29. The method of claim 28, wherein the preparation of the concentrated aqueous phase relative to the amphipathic lipids comprises the first step in which the amphiphilic lipids and the compound of formula (I) are dissolved in glycol or a mixture of glycols, and then water is A second step added to the mixture prepared in the first step in an amount sufficient to hydrolyze the phase obtained in the step, and thus obtaining the aqueous phase concentrated to amphipathic lipids. Way.
30. The method of claim 29, wherein the glycol or a mixture of glycols is selected from glycerol or 1,3-butylene glycol.
30. The method of claim 28 or 29, wherein the aqueous phase concentrated to the amphipathic lipids comprises up to 50% by weight of water.
32. The method of claim 31, wherein the aqueous phase concentrated to the amphipathic lipid comprises up to 30 weight percent water.
30. The method of claim 28 or 29, wherein the aqueous dispersion of liposomes is stabilized by incorporating an aqueous solution comprising at least one hydrophilic or water soluble polymer in an aqueous phase concentrated to amphiphilic lipids, and Shearing the resulting mixture to form an aqueous dispersion.
30. A cosmetic or dermatologically active agent is added to an aqueous dispersion, and the cosmetic or dermatologically acceptable excipient is then used using the aqueous dispersion and at least one cosmetic or dermatologically acceptable excipient.
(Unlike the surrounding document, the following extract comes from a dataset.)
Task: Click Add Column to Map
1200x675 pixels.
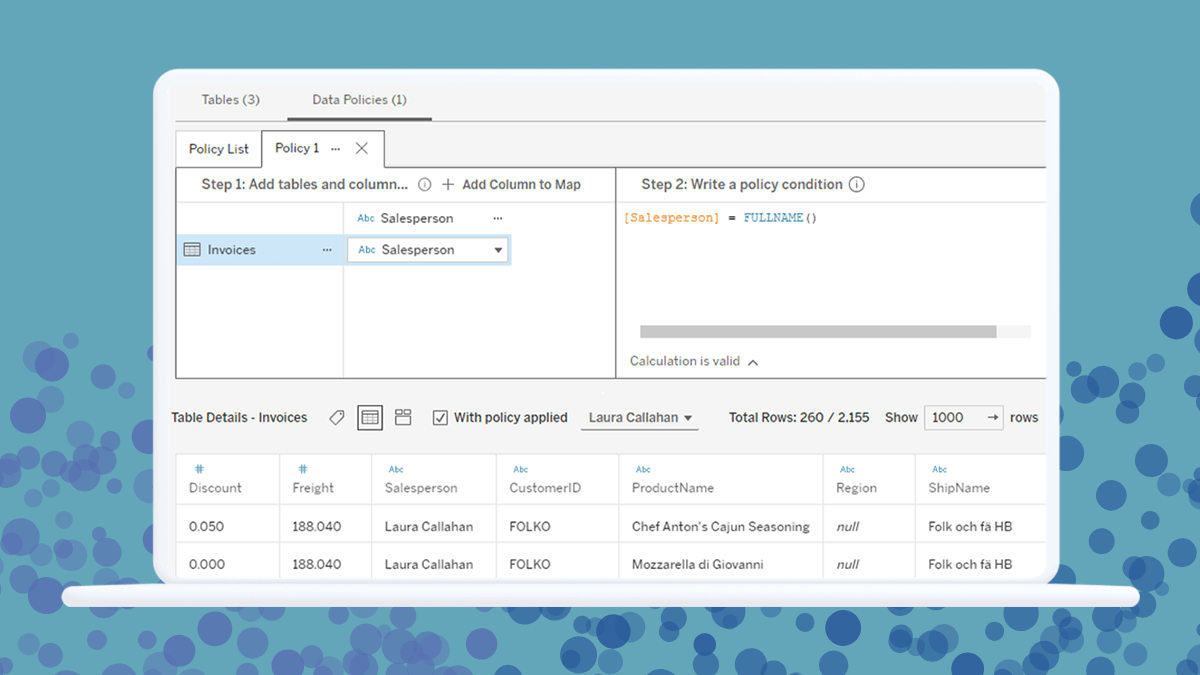Action: pos(511,185)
A method comprising the preparation of a dermatological composition.
The method of claim 35 comprising preparing an emulsion, the method comprising the following steps:
Preparation of a storage emulsion stabilized with at least one surfactant, and
Mixing of said storage emulsion with a cosmetic preparation as claimed in claim 1 or a cosmetic preparation prepared by claim 28.
A cosmetic care method, comprising locally applying an effective amount of a cosmetic preparation according to any one of claims 1 to 8 or a composition according to any one of claims 9 to 27 to a site of a relevant body thereby obtaining the desired cosmetic care.
The method of claim 36, comprising applying an effective amount of a cosmetic preparation according to any one of claims 1 to 8 or a composition according to any one of claims 9 to 27, wherein the preparation or composition maintains a moisturizing condition of the skin or Or at least one cosmetically active agent for strengthening and / or preventing or delaying the manifestation of the effects of skin aging or for slowing their effect.
38. The method according to claim 36 or 37, for preventing or delaying the expression of signals of skin aging or slowing their effects; A cosmetic care method comprising performing cosmetic care to protect the skin against a variety of stresses to enhance the tone of the skin, and to promote the reduction or regeneration of wrinkles.